The real damage was temporal. Every hour spent debating antisemitism, socialism, and the boundaries of acceptable progressivism was an hour not spent on the economic messaging Democrats needed to compete in swing districts. Gottheimer and Landsman both pointed to the same truth: voters cared about kitchen-table issues, not ideological purity tests. But Republicans had already begun their work, preparing to take what happened in New York and replicate it across battleground America—not through actual DSA victories, but through messaging that painted all Democrats as captured by the radical left. It was a strategy that required only that the divisions be real, which they undeniably were. The question heading into the fall was whether Democrats could contain the damage or whether Republicans would successfully convince swing voters that the party's leftward lurch represented something fundamental about Democratic governance itself.

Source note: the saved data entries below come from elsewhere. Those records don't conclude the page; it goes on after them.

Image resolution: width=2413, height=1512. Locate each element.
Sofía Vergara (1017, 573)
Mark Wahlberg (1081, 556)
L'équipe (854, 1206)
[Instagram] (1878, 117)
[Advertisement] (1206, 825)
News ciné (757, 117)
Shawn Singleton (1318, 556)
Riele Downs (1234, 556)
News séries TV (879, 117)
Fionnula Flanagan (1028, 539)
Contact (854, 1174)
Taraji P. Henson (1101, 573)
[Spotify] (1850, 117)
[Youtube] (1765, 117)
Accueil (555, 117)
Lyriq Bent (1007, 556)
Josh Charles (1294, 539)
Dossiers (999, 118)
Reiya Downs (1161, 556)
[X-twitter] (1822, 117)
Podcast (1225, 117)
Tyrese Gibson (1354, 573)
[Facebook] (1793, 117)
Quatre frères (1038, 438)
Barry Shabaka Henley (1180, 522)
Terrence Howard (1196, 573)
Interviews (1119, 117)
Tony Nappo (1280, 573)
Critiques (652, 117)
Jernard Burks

That's not the same brand of politics that we have. We're not those type of Democrats.
— Rep. Tom Suozzi, D-N.Y.
There are some on the left who use Israel the way that some on the right use immigrants or trans kids as a way to divide.
— Rep. Greg Landsman, D-Ohio
If people can't understand that the game has fundamentally changed and they can't adapt, then they need to let others.
— Sen. Elissa Slotkin, D-Mich.
A Conversa do Hearth Outra perspectiva sobre a história
Inventor

Why does it matter that these particular two Democrats lost their primaries? What made them different from other incumbents who've been primaried?

Model

Espaillat chaired the Hispanic Caucus—he had institutional power and community standing. Goldman was a Trump impeachment staffer, so he represented the party's recent institutional memory. These weren't fringe figures. They were people the establishment had invested in.

Inventor

And the moderates are worried about what, exactly? That the party is moving left, or that it's moving left in a way that alienates swing voters?

Model

Both, but the second is the real fear. They're not opposed to progressivism in principle. They're terrified that while they're fighting about Israel and socialism, Republicans are going to convince people in purple districts that Democrats have gone too far.

Inventor

What's the antisemitism angle about? Is that a real problem or a proxy for something else?

Model

It's real—some candidates do hold problematic positions on Israel. But it's also become the thing moderates point to when they want to say the left has gone too far without sounding like they're just defending the old guard.

Inventor

So Larson's non-answer about antisemitism—was he protecting the new candidates or protecting himself?

Model

Probably both. He didn't want to alienate the base that just won primaries, but he also couldn't afford to look like he was okay with antisemitism. So he pivoted to democracy. It was a dodge, but an honest one about how trapped the party feels.

Inventor

If I'm a swing voter in Michigan or Virginia, what am I supposed to think the Democratic Party stands for right now?

Model

That's the crisis. You'd have no idea. You'd hear about socialism, Israel, police abolition, and internal fighting. You wouldn't hear much about what they'd actually do for your paycheck or your mortgage. That's what keeps Gottheimer and Landsman up at night.